SHORT PROBLEM: Put the listing below into a numbered list, omitting blank lines and leaving out the pictures.

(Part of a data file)
__________

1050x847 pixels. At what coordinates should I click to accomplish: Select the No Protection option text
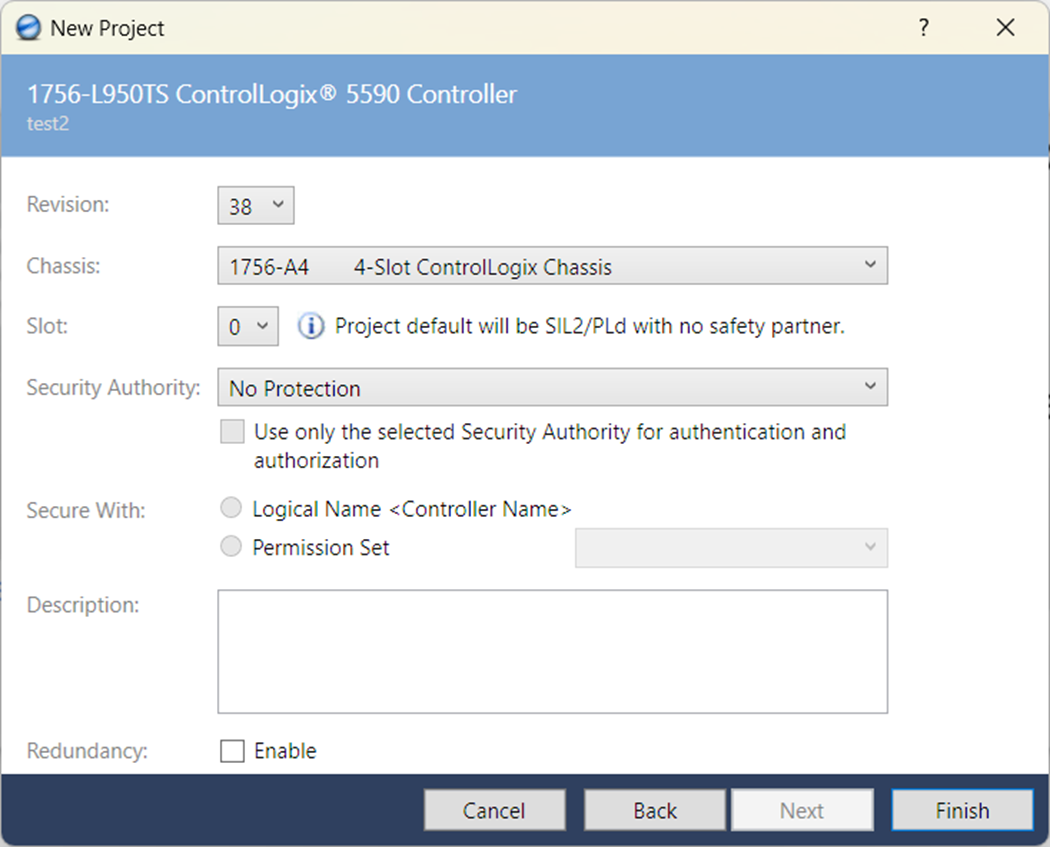pos(293,387)
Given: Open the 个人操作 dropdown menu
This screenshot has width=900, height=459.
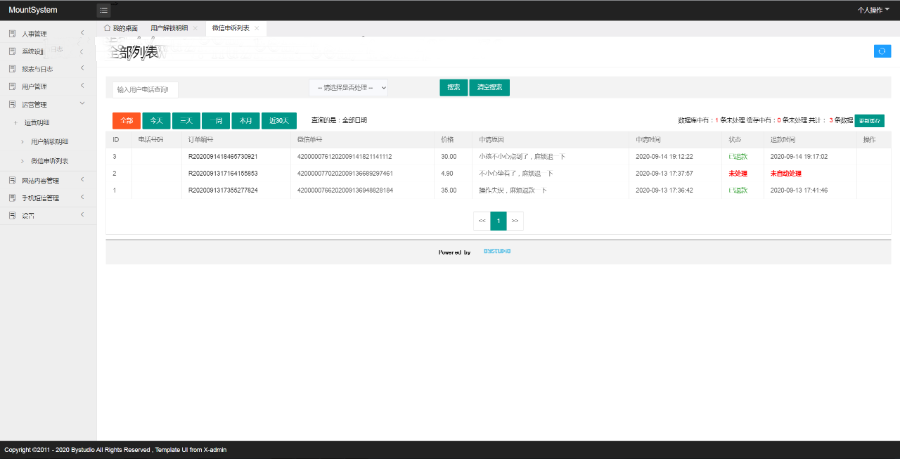Looking at the screenshot, I should [874, 10].
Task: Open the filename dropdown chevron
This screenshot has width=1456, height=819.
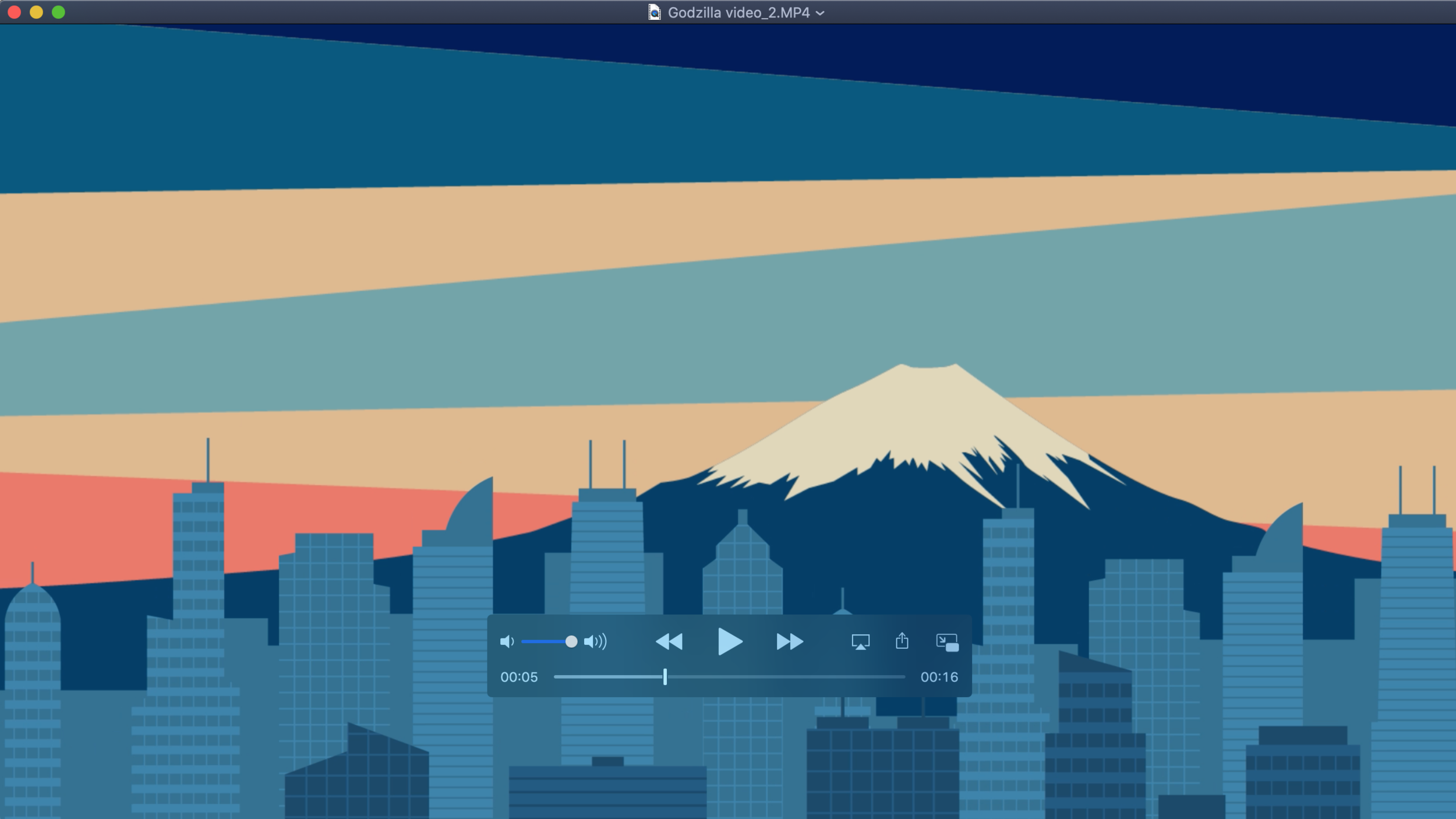Action: click(821, 12)
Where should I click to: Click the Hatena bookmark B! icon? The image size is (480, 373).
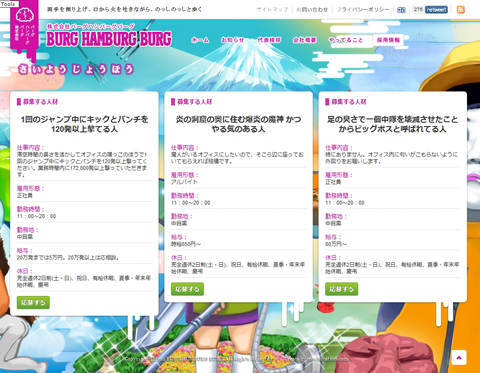coord(401,10)

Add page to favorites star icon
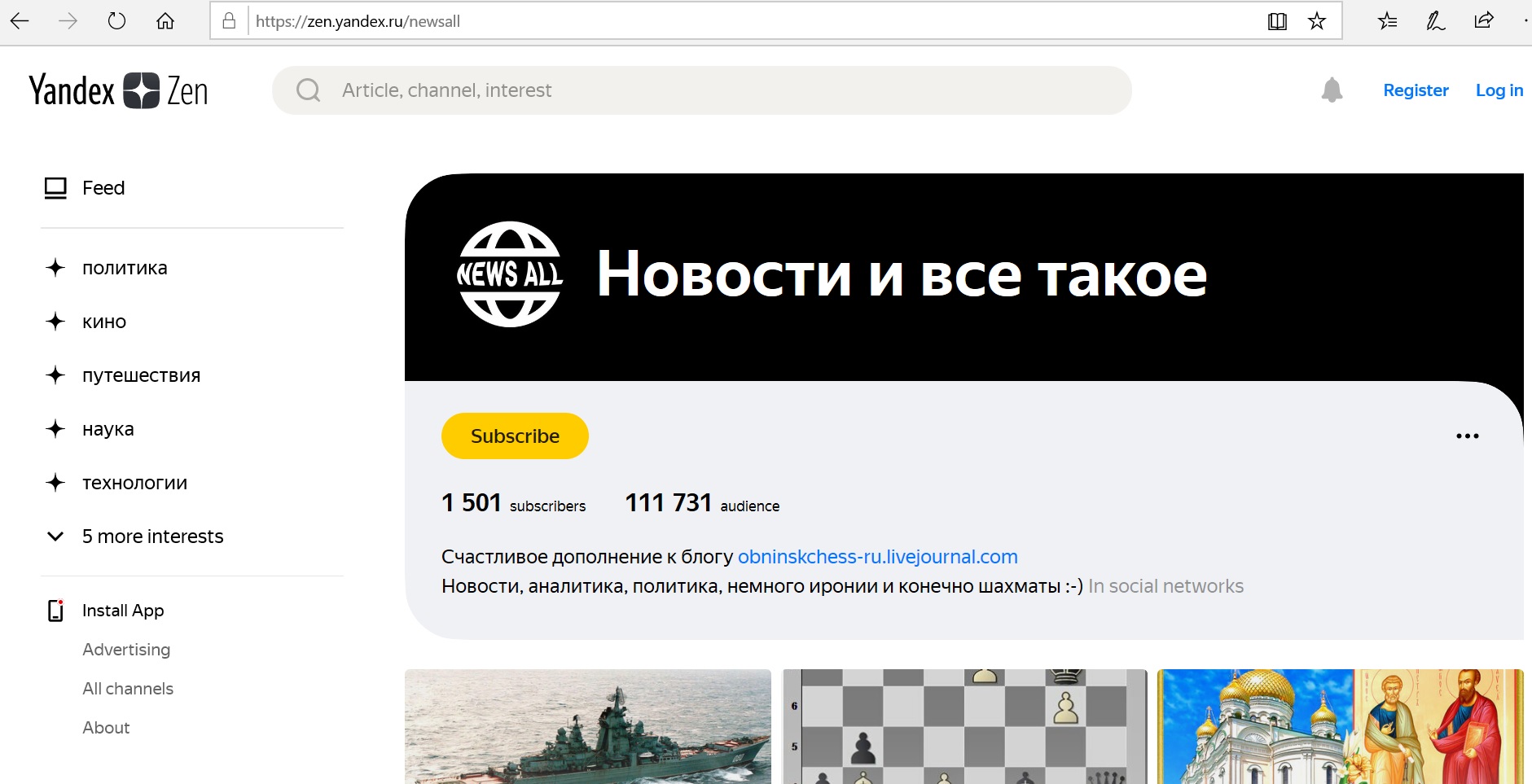coord(1317,21)

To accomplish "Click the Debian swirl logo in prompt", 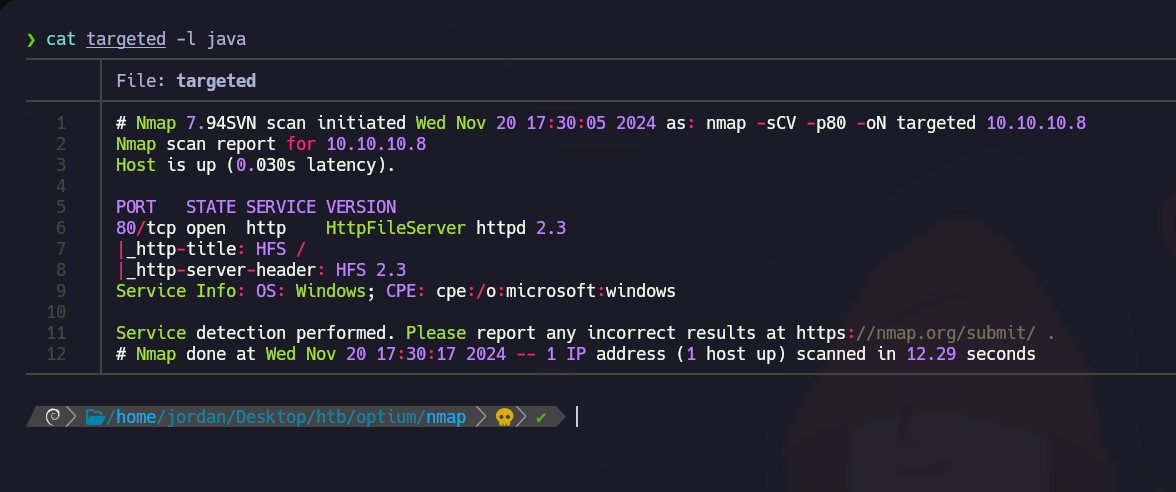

__________

COMPLETED EXERCISE:
1. 1050x847 pixels. At what coordinates should I click to accomplish: Select the No Protection option text
2. pos(293,387)
3. Given: Open the 个人操作 dropdown menu
4. This screenshot has width=900, height=459.
5. Looking at the screenshot, I should [874, 10].
6. Task: Open the filename dropdown chevron
7. This screenshot has width=1456, height=819.
8. Action: click(821, 12)
9. Where should I click to: Click the Hatena bookmark B! icon? The image size is (480, 373).
10. coord(401,10)
11. Add page to favorites star icon
12. coord(1317,21)
13. To accomplish "Click the Debian swirl logo in prompt", 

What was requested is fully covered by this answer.